--- Exercise brief ---
Among the entries below, find the line with "Click the Cosimulation Wizard title bar icon", then quote it and each following line up to and including the line with "This screenshot has width=776, height=349.", and nothing else.

========================================================================

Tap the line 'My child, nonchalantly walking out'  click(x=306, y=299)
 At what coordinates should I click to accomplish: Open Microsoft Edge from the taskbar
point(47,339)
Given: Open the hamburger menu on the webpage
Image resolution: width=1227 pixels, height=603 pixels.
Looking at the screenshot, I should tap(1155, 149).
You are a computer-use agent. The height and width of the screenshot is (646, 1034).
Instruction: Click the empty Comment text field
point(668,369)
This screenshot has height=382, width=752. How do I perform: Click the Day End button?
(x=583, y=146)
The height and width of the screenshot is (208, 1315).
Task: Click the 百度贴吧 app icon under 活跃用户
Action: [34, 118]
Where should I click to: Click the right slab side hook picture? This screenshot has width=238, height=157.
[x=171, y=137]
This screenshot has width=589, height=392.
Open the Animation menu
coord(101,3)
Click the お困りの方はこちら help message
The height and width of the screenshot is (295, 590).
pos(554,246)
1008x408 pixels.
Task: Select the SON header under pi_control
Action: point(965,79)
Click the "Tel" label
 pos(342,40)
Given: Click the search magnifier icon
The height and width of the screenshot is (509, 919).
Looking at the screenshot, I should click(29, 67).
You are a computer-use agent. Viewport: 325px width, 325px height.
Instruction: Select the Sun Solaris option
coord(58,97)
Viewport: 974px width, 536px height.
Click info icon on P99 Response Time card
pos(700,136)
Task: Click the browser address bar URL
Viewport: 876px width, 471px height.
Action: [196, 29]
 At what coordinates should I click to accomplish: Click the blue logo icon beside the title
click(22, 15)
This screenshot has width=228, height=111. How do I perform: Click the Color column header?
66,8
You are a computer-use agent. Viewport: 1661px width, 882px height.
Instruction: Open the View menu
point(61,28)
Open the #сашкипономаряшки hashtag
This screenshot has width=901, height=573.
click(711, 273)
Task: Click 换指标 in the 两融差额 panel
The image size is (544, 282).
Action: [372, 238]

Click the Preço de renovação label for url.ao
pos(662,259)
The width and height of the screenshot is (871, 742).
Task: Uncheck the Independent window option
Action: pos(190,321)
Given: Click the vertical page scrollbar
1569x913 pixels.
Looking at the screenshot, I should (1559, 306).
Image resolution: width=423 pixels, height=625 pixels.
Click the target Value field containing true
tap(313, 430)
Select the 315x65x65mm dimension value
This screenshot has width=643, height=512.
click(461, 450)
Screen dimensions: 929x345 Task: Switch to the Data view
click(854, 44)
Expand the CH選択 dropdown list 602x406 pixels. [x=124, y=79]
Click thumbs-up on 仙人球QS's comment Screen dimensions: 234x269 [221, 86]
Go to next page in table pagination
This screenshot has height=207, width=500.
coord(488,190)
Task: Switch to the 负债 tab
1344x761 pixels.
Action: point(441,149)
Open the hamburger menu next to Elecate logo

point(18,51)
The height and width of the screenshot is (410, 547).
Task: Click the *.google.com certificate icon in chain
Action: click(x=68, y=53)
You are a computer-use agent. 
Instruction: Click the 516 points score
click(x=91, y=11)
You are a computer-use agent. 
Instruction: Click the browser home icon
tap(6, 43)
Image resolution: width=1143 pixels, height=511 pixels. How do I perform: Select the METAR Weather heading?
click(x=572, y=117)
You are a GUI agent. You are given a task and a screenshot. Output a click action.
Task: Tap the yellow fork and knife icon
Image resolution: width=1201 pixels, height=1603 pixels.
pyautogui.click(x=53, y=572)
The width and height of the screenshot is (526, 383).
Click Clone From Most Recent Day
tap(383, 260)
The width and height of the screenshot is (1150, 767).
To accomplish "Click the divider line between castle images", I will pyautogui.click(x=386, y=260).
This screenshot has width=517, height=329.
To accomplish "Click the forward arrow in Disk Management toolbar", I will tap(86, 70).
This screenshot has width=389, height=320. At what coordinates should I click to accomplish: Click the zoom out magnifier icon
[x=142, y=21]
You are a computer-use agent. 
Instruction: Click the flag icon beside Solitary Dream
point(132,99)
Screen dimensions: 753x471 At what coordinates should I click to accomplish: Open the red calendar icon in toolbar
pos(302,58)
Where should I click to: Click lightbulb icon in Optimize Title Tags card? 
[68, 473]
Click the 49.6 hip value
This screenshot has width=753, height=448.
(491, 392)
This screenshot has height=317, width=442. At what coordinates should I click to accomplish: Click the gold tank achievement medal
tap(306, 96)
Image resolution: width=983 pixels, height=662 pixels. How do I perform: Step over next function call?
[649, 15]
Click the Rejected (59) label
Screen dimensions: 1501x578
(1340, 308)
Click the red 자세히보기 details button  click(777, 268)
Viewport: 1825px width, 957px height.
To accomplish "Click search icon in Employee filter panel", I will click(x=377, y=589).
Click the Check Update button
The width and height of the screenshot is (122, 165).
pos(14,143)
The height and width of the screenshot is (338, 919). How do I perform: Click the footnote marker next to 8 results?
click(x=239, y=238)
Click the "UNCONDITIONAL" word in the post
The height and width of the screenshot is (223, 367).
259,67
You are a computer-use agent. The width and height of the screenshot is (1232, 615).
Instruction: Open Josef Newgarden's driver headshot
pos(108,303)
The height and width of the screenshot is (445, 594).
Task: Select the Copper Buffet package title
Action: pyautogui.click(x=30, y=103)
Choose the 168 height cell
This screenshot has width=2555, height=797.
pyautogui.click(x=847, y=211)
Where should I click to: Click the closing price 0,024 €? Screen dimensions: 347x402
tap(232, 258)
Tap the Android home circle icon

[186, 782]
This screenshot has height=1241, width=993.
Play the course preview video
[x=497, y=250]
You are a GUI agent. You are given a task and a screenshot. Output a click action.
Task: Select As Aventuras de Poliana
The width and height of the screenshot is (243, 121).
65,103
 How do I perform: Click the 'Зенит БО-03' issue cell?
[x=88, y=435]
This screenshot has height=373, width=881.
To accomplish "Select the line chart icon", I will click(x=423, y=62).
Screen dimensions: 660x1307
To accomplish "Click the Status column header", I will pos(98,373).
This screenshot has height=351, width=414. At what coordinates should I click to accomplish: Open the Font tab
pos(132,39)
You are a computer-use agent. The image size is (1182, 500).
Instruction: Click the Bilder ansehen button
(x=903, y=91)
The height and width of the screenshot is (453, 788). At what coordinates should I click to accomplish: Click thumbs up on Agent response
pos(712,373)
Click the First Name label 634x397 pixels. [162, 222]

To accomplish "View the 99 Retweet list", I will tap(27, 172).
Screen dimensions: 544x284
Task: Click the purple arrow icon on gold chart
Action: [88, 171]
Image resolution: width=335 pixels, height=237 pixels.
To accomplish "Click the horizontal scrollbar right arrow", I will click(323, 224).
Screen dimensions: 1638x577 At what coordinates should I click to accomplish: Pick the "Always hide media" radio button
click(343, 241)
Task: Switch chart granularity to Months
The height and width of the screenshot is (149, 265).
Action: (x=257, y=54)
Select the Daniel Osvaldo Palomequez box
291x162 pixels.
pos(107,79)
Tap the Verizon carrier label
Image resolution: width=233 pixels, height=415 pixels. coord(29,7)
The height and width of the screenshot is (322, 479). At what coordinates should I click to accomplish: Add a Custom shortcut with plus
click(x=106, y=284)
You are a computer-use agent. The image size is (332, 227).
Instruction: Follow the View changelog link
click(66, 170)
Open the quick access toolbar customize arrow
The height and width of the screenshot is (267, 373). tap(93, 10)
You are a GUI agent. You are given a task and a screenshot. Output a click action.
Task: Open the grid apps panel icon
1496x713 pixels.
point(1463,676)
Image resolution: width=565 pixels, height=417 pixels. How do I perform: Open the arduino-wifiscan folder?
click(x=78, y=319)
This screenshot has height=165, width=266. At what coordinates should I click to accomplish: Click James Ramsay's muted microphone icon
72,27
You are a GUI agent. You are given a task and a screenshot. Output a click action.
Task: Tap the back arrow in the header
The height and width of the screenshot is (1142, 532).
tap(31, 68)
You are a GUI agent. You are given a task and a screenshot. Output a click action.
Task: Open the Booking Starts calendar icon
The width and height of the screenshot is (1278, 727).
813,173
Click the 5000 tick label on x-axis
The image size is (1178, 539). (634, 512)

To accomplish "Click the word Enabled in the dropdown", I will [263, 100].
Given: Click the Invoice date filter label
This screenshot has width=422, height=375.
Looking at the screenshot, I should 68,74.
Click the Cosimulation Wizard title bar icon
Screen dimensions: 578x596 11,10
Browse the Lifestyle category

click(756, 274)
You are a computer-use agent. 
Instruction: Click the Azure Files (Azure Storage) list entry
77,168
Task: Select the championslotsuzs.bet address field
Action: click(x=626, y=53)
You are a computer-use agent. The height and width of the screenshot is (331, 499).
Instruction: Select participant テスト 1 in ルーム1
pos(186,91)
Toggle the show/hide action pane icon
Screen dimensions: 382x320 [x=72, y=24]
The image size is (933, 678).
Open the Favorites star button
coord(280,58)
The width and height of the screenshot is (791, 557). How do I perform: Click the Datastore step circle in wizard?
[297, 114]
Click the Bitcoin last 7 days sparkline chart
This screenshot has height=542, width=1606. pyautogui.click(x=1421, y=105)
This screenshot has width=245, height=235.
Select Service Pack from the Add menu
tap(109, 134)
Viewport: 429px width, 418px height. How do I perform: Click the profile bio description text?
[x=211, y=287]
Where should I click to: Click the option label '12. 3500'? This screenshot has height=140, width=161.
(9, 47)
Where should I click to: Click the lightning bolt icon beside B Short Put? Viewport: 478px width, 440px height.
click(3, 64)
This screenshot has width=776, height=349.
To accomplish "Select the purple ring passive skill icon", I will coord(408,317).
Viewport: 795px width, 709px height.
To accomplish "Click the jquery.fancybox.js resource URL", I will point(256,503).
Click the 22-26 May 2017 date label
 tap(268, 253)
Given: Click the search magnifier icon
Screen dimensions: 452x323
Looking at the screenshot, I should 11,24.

========================================================================

--- Result of this task ---
Click the Cosimulation Wizard title bar icon
Screen dimensions: 578x596 11,10
Browse the Lifestyle category

click(756, 274)
You are a computer-use agent. 
Instruction: Click the Azure Files (Azure Storage) list entry
77,168
Task: Select the championslotsuzs.bet address field
Action: click(x=626, y=53)
You are a computer-use agent. The height and width of the screenshot is (331, 499).
Instruction: Select participant テスト 1 in ルーム1
pos(186,91)
Toggle the show/hide action pane icon
Screen dimensions: 382x320 [x=72, y=24]
The image size is (933, 678).
Open the Favorites star button
coord(280,58)
The width and height of the screenshot is (791, 557). How do I perform: Click the Datastore step circle in wizard?
[297, 114]
Click the Bitcoin last 7 days sparkline chart
This screenshot has height=542, width=1606. pyautogui.click(x=1421, y=105)
This screenshot has width=245, height=235.
Select Service Pack from the Add menu
tap(109, 134)
Viewport: 429px width, 418px height. How do I perform: Click the profile bio description text?
[x=211, y=287]
Where should I click to: Click the option label '12. 3500'? This screenshot has height=140, width=161.
(9, 47)
Where should I click to: Click the lightning bolt icon beside B Short Put? Viewport: 478px width, 440px height.
click(3, 64)
This screenshot has width=776, height=349.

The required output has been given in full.